The batch jobs can consist of a number of different types of workload:

  • SAS language programs
  • Shell scripts (Linux bash, PowerShell, Windows BAT)
  • Program from an Altair SLC Hub package stored in an Altair SLC Hub artefact repository.

The hubcli command enables authentication with Altair SLC Hub and for batch jobs to be submitted and monitored. The Altair SLC Hub Portal also has administrative facilities to list and manage the batch job workloads.

Installation

The hubcli command line tool is provided as a single standalone executable, and is distributed in the form of a Windows zip file or Linux tar.gz file. This can be installed anywhere on any host, and has no dependency on any other parts of Altair SLC Hub.

It is recommended to keep the batch job submission hosts separate from the Altair SLC Hub workers hosts. The Altair SLC Hub workload scheduler works best when there are no other workloads running on the worker machine (other than normal operating system processes). It is therefore recommended to keep the batch job submission hosts separate.

Operation and Use of hubcli

Management of Altair SLC Hub Connection Profiles

Connections to multiple instances of Altair SLC Hub can be configured for use with the hubcli command. Connections can be defined at two levels. A user can define their own connections using the hubcli connection add command. These connections are stored in the hubcli configuration file in the user's home directory.

Connections can also be defined at a host level and shared among users on that host. On hubcli invocation, shared connections defined in the file identified by the ALTAIR_HUBCLI_SHARED_CFG environment variable are read, if that environment variable is set.

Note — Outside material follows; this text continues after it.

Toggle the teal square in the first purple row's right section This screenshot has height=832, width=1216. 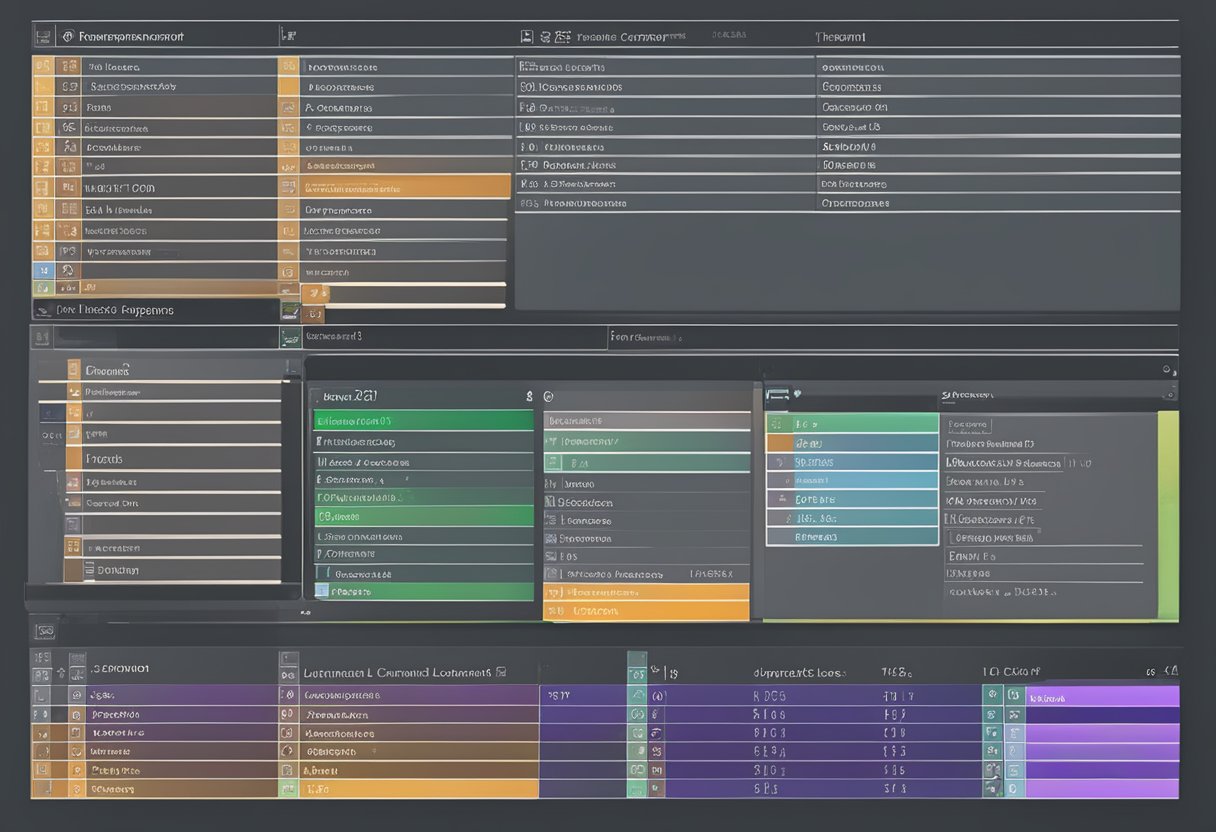point(990,695)
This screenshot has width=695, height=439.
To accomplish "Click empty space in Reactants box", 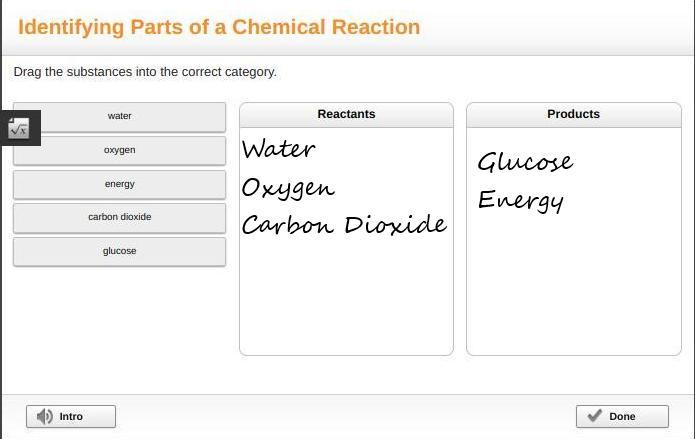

The format of that file is the same as the user configuration file stored in the users home directory. The recommended method of populating that file is to use hubcli connection add and then copy the relevant section out of the resulting user config file that will be stored in ~/.hubcli/config.yaml. For example:

connections:
  - name: prod
    url: https://prodhub.example.org:9090

Multiple connection profiles can be defined. Most uses of the hubcli command require a connection profile specified using the --connection argument. Alternatively, use the hubcli connection use to set a default connection so that the --connection argument does not have to be specified on each command.

The --connection argument can be used to temporarily work with a connection that is not the current default.

For example, to log on to a connection, it is necessary to use a command such as

hubcli logon --connection prod

This command can be simplified if hub connection use has been specified.

hub connection use prod
hubcli logon

The hub connection use sets the default connection to use for all subsequent commands. The default is stored in the user's ~/.hubcli/config.yaml file.

It is possible to see the list of connection profiles, and to see which is currently selected as the default by using the hubcli connection list command.

Authentication to Altair SLC Hub

Once a connection has been defined, it is necessary to authenticate to Altair SLC Hub.

There are two supported logon methods when invoking the hubcli command:

  • If a web browser is available on the host on which hubcli is run, then browser logon is supported. This is the recommended method to use.
  • If there is no web browser available on the host then command line authentication can be used. In this method, prompts for username and password are presented when the hubcli command is run.

Altair SLC Hub uses the standard OpenID Connect protocol for authentication. An initial authentication process has to take place involving the user providing a username and password, either into a web browser, or at prompts given by the hubcli command. This initial authentication generates what is called refresh token. The refresh token typically has a lifespan of 30 days. Each time the hubcli command is run to perform an operation that requires communication with Altair SLC Hub, the application will use the refresh token to acquire a short term access token. The access token typically has a lifespan of 1 hour. The hubcli application will generate new access tokens as required for as long as it needs them.

The refresh token is stored securely in a token cache in the user's home directory. Each time the hubcli command is used to perform an operation that requires it to communicate with Altair SLC Hub, as well as acquiring an access token, it will regenerate the refresh token. The new refresh token will have an independent lifespan, so will be valid for, say, 30 days from the time it was generated. So as long as the hubcli command is run at least one every 30 days (or whatever the configured refresh token lifespan is), there will be no further need to enter a username and password.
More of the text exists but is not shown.